Marina Abramović was born in 1946 in Belgrade, Yugoslavia. Since the beginning of her career in the early 1970s when she attended the Academy of Fine Arts in Belgrade, Abramović has pioneered the use of performance as a visual art form. The body has been both her subject and medium. Exploring the physical and mental limits of her being, she has withstood pain, exhaustion and danger in the quest for emotional and spiritual transformation. As a vital member of the generation of pioneering performance artists that includes Bruce Nauman, Vito Acconci and Chris Burden, Abramović created some of the most historic early performance pieces and continues to make important durational works.
Abramović has presented her work with performances, sound, photography, video and sculpture in solo exhibitions at major institutions in the U.S. and Europe. Her work has also been included in many large-scale international exhibitions including the Venice Biennale (1976 and 1997) and Documenta VI, VII and IX, Kassel, Germany (1977, 1982 and 1992). In 1998, the exhibition Artist Body - Public Body toured extensively, including stops at Kunstmuseum and Grosse Halle, Bern, Switzerland and La Gallera, Valencia, Spain. In 2004, Abramović exhibited at the Whitney Biennial in New York and had a significant solo show, The Star, at the Marugame Genichiro-Inokuma Museum of Contemporary Art, Japan and the Contemporary Art Museum, Kumamoto, Japan.
Abramović has taught and lectured extensively in Europe and America. In 1994, she became Professor for Performance Art at the Hochschule für Bildende Künst in Braunschweig, where she taught for seven years. In 2004, she was awarded an Honorary Doctorate from the Art Institute in Chicago, The University of Plymouth and Willams College.
She was awarded the Golden Lion for Best Artist at the 1997 Venice Biennale for her extraordinary video installation/performance piece Balkan Baroque and, in 2003, received the New Media Bessie award for The House with the Ocean View‚ a 12-day performance at Sean Kelly Gallery.
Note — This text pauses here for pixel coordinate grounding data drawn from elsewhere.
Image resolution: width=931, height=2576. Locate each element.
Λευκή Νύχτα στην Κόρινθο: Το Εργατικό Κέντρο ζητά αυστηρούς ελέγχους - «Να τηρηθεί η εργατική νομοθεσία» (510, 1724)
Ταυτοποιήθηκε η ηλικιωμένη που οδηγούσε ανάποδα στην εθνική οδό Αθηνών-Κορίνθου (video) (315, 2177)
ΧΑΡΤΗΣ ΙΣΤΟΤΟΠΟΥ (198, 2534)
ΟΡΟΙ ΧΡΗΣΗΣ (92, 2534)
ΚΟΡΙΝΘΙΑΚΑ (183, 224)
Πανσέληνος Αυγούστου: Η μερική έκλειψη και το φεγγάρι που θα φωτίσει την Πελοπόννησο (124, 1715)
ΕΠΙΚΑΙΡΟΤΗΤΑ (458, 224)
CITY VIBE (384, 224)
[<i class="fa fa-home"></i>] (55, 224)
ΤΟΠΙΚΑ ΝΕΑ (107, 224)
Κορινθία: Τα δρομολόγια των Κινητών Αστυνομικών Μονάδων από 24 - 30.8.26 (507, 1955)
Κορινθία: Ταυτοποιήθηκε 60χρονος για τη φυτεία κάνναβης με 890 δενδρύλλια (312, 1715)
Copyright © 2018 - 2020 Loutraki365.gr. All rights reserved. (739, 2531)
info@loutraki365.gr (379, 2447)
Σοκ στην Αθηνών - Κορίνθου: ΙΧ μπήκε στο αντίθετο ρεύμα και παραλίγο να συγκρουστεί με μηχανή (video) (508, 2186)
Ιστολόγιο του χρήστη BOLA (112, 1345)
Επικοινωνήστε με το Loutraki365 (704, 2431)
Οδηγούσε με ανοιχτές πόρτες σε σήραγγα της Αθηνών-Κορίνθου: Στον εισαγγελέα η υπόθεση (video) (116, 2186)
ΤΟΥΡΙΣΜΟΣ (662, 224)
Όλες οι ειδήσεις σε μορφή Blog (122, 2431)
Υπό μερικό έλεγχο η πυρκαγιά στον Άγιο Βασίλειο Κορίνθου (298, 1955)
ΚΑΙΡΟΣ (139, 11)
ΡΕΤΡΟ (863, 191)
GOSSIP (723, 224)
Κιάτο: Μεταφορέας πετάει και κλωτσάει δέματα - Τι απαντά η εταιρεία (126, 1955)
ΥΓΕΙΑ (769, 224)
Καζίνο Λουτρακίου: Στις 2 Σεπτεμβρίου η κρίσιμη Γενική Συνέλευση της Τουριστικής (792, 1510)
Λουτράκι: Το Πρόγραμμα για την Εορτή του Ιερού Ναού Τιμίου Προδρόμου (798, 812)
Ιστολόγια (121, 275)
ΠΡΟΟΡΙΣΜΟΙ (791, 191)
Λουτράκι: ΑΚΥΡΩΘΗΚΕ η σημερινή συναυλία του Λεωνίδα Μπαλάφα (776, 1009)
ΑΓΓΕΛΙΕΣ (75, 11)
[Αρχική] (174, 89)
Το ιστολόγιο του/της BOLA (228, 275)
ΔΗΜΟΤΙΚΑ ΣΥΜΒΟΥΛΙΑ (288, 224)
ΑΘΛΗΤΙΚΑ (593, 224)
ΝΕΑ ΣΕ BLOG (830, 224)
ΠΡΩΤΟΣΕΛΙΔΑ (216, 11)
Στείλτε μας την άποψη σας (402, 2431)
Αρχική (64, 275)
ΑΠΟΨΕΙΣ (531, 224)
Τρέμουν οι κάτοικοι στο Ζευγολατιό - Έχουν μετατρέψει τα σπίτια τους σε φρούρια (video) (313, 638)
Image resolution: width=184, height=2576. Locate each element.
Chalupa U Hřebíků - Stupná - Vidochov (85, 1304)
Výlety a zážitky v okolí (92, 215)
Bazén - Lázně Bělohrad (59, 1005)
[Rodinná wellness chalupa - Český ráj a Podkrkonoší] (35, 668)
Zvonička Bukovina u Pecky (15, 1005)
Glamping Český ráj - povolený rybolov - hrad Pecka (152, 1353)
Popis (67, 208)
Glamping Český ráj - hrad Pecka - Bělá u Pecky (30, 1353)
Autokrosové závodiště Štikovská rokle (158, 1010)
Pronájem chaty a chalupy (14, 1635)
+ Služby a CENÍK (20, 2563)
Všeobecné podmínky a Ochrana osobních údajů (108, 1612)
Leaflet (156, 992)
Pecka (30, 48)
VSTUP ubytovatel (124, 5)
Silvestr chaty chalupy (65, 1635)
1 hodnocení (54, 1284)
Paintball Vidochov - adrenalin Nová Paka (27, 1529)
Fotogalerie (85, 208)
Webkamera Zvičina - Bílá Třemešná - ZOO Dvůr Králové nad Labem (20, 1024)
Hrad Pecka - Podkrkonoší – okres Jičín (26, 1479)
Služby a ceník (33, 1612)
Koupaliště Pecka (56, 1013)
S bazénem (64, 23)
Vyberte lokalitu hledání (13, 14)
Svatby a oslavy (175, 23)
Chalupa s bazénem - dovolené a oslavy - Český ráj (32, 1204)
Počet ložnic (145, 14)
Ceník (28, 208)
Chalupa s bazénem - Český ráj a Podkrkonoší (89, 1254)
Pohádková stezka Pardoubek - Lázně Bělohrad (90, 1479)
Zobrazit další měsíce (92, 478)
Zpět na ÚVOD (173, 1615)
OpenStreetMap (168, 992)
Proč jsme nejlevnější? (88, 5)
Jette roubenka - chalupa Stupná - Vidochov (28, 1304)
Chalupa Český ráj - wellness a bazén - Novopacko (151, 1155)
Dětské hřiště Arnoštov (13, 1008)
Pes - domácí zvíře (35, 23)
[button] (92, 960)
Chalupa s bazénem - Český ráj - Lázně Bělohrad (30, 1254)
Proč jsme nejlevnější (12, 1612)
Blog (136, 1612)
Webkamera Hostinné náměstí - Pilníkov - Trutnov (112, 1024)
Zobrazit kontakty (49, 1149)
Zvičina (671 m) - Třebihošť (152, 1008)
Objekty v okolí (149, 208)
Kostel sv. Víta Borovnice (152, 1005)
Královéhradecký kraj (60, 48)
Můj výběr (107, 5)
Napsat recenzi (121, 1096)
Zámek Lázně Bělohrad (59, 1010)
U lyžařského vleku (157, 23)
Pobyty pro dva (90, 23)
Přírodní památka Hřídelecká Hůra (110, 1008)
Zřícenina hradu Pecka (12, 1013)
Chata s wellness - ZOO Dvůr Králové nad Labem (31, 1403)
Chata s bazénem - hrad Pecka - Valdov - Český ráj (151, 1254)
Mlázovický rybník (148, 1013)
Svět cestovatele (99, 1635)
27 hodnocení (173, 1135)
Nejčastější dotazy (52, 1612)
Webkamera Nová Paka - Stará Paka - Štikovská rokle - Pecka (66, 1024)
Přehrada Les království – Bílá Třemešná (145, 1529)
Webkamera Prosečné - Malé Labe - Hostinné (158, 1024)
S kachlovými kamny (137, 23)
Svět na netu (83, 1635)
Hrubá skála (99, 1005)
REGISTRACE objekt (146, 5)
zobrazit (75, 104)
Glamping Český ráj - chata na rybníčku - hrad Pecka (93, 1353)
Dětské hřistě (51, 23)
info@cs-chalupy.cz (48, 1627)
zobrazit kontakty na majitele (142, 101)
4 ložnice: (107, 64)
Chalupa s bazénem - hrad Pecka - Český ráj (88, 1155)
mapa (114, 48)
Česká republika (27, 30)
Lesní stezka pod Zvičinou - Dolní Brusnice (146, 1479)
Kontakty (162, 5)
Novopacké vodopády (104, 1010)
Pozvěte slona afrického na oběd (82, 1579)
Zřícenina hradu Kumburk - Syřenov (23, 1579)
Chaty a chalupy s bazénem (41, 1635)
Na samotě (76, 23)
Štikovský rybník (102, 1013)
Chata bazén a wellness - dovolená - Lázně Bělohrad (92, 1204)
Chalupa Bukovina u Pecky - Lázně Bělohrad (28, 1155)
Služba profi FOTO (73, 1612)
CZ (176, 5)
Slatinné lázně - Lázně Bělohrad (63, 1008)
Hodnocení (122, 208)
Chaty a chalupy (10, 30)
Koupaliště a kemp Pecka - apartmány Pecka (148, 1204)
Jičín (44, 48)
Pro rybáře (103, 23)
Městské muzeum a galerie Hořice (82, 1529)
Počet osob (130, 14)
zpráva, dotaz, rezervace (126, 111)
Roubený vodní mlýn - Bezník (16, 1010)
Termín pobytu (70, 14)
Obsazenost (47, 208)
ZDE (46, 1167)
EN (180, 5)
In 2005, Abramović presented Balkan Erotic Epic at the Pirelli Foundation in Milan, Italy and at Sean Kelly in New York. That same year, she held a series of performances entitled Seven Easy Pieces at the Solomon R. Guggenheim Museum in New York. She was honored for Seven Easy Pieces by the Guggenheim at their International Gala in 2006 and by the AICA-USA, which awarded her the Best Exhibition of Time Based Art designation in 2007. She was the subject of a major retrospective at the Museum of Modern Art in New York, The Artist is Present, in 2010; the following year, the Garage Center for Contemporary Culture in Moscow, Russia also presented a major retrospective of Abramović's oeuvre. Abramović's work is included in numerous major public and private collections worldwide.
In 2011, Abramović participated in visionary director Robert Wilson's, The Life and Death of Marina Abramović, the critically acclaimed re-imagination of Abramović's biography, which continues to tour internationally. The feature-length documentary, Marina Abramović: The Artist is Present, premiered in January 2012 at the Sundance Film Festival and has since received widespread critical acclaim. In 2015, Abramović was the subject of a major solo exhibition at the Museum of Old and New Art, Tasmania, entitled Private Archaeology. In conjunction with her solo exhibition at MONA, Abramović conducted a 12-day residency program,
Abramović is currently developing the Marina Abramović Institute (MAI) in Hudson, New York, an interdisciplinary performance and education center dedicated to the presentation and preservation of long durational work and the fostering of collaborations between art, science, technology and spirituality. For more information about MAI, please visit the MAI website.
Marina Abramović lives and works in New York.